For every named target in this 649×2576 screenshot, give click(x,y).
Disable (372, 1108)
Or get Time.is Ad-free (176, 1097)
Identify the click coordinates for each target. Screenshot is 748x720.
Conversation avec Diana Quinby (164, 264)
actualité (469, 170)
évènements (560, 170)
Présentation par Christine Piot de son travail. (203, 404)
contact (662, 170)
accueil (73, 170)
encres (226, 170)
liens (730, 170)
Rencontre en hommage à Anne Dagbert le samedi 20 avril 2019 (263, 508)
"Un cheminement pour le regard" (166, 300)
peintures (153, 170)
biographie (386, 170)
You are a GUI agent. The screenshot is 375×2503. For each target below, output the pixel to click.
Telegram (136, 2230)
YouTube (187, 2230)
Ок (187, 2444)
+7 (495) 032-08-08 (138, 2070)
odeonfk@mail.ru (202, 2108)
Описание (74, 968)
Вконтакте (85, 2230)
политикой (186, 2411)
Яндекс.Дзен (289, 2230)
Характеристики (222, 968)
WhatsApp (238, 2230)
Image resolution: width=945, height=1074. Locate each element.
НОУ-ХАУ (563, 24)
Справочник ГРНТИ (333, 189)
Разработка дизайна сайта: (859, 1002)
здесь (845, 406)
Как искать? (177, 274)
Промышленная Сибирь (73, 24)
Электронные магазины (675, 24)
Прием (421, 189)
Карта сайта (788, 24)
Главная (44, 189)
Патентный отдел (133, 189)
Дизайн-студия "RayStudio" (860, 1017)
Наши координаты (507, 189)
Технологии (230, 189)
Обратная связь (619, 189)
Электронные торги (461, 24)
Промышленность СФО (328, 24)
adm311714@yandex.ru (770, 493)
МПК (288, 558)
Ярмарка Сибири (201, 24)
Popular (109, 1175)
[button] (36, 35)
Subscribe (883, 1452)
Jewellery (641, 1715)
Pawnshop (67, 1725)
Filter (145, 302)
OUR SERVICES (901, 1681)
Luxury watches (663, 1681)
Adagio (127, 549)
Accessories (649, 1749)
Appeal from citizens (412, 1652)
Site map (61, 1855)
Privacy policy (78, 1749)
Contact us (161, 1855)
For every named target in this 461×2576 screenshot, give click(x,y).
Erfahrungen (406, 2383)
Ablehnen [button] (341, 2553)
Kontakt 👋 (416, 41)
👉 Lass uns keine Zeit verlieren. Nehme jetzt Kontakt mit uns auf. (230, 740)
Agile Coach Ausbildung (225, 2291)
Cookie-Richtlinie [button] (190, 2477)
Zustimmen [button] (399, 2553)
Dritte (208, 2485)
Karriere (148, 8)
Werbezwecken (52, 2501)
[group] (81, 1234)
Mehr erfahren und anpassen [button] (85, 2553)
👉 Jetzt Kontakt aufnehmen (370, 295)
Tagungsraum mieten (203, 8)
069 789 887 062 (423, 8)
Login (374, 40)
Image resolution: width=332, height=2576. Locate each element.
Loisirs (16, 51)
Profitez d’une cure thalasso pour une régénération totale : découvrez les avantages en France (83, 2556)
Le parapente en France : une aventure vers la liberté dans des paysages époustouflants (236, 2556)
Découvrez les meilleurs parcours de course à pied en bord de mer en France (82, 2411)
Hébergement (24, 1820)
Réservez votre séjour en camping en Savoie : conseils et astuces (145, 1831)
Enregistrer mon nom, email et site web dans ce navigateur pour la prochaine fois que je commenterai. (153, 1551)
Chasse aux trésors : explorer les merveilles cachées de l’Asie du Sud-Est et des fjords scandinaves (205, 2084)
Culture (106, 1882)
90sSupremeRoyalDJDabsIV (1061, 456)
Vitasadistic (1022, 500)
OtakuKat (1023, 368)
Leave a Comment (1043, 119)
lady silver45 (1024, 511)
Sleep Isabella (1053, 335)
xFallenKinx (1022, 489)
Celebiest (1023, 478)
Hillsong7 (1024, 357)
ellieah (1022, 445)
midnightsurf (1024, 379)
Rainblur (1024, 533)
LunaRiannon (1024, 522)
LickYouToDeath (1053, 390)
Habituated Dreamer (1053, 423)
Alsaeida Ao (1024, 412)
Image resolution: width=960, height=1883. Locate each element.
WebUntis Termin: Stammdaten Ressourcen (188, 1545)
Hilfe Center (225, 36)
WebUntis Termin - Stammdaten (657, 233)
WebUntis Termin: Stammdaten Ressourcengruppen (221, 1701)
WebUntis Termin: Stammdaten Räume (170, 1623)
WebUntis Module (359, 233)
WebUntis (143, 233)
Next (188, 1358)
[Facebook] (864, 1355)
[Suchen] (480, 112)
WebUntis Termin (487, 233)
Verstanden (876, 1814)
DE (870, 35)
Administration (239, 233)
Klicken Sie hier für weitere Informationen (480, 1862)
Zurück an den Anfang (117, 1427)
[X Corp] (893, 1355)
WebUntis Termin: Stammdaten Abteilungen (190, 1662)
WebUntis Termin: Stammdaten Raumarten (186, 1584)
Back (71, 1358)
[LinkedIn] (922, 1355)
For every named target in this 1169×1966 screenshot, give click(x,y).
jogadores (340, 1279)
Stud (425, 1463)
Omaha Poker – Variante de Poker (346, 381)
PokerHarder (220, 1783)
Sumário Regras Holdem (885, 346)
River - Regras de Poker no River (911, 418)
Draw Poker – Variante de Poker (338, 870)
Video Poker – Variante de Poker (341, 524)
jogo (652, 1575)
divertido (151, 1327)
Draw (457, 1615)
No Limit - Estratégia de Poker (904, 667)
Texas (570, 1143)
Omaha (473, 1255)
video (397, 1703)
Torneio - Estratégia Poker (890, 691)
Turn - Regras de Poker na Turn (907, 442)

• Description of the task
Turn the lines above into a Markdown table with the columns No. and Line, leaving out blank lines. Begin at the line that has "Dritte (208, 2485)" and stop after the line that has "Login (374, 40)".

• Exercise answer
| No. | Line |
|---|---|
| 1 | Dritte (208, 2485) |
| 2 | Karriere (148, 8) |
| 3 | Werbezwecken (52, 2501) |
| 4 | [group] (81, 1234) |
| 5 | Mehr erfahren und anpassen [button] (85, 2553) |
| 6 | 👉 Jetzt Kontakt aufnehmen (370, 295) |
| 7 | Tagungsraum mieten (203, 8) |
| 8 | 069 789 887 062 (423, 8) |
| 9 | Login (374, 40) |